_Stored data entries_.

========================

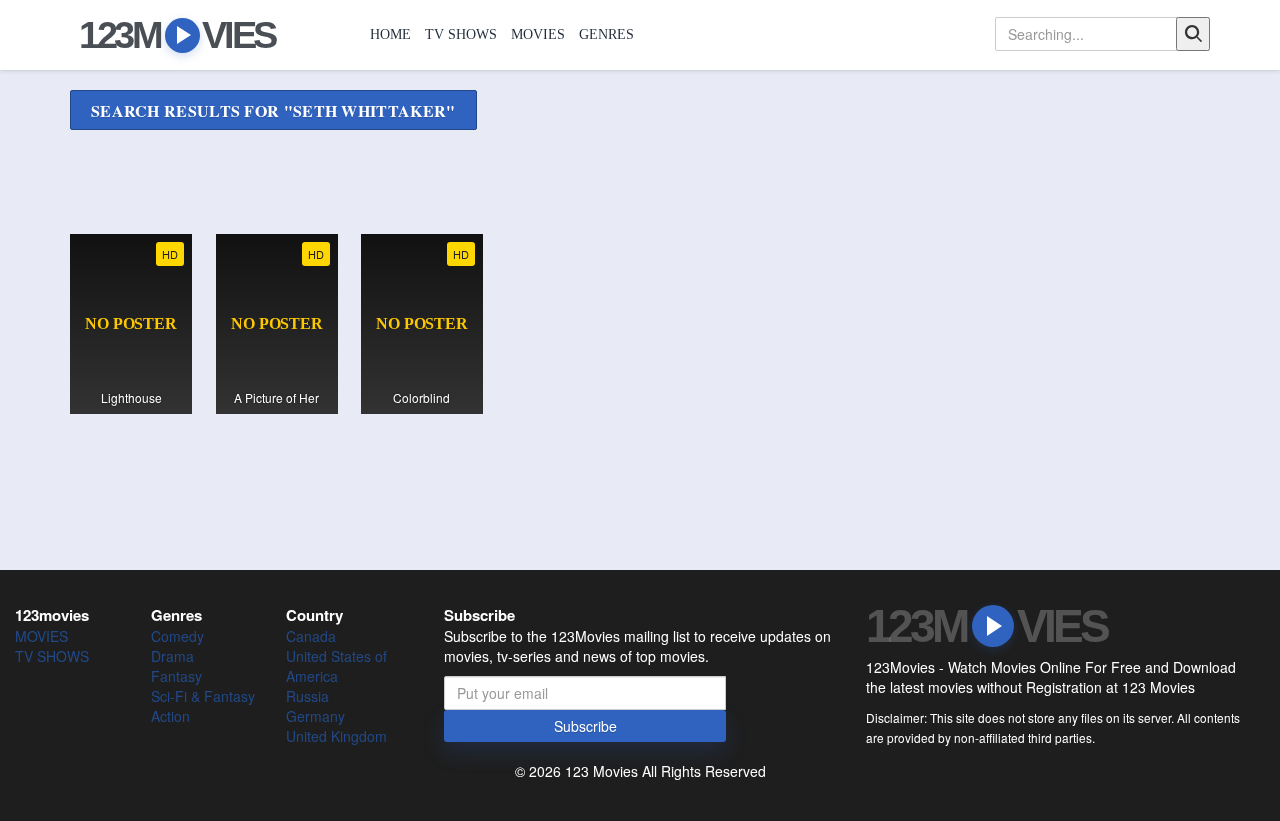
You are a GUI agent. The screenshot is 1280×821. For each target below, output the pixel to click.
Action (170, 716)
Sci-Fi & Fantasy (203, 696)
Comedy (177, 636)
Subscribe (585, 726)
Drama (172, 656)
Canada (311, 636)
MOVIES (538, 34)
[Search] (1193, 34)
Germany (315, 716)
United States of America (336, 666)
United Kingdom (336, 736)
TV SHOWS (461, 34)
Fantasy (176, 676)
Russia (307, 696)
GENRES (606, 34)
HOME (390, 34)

========================

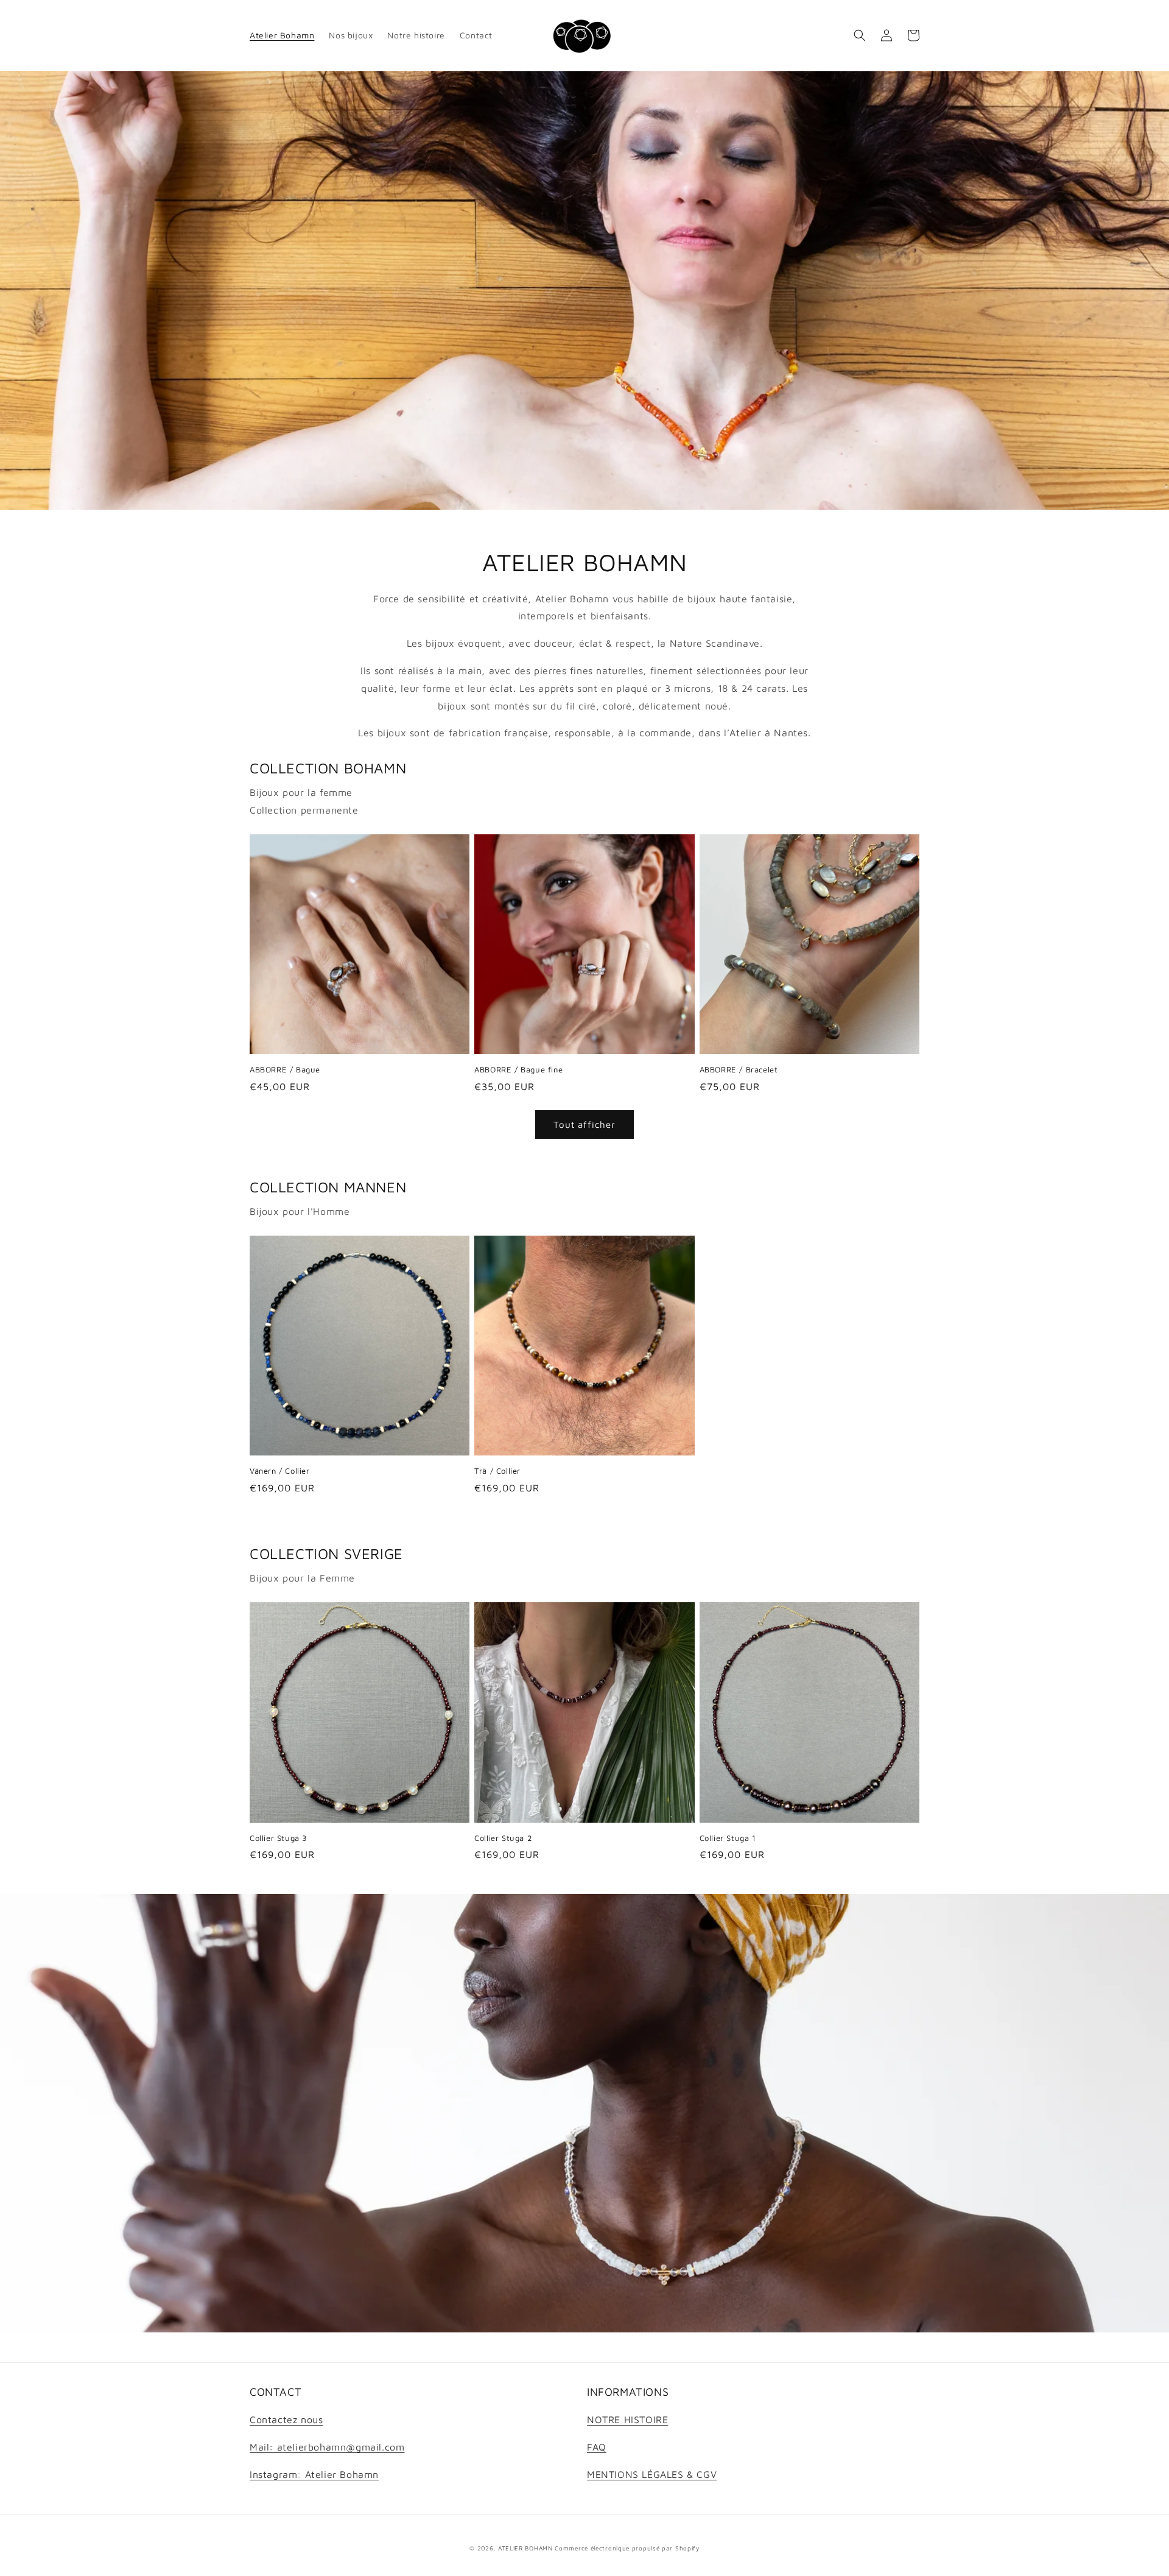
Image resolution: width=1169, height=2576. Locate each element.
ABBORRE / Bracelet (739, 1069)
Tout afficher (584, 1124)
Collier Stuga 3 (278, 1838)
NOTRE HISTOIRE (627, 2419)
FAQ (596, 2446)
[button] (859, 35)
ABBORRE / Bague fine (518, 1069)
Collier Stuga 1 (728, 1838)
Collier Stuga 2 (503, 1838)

========================

_WHAT THE TASK ASKS_. Out of the data above, transcribe exactly and only the lines starting with the line that has "Drama (172, 656)" and going on through the line that has "HOME (390, 34)", both included.

_PROBLEM SOLUTION_.
Drama (172, 656)
Canada (311, 636)
MOVIES (538, 34)
[Search] (1193, 34)
Germany (315, 716)
United States of America (336, 666)
United Kingdom (336, 736)
TV SHOWS (461, 34)
Fantasy (176, 676)
Russia (307, 696)
GENRES (606, 34)
HOME (390, 34)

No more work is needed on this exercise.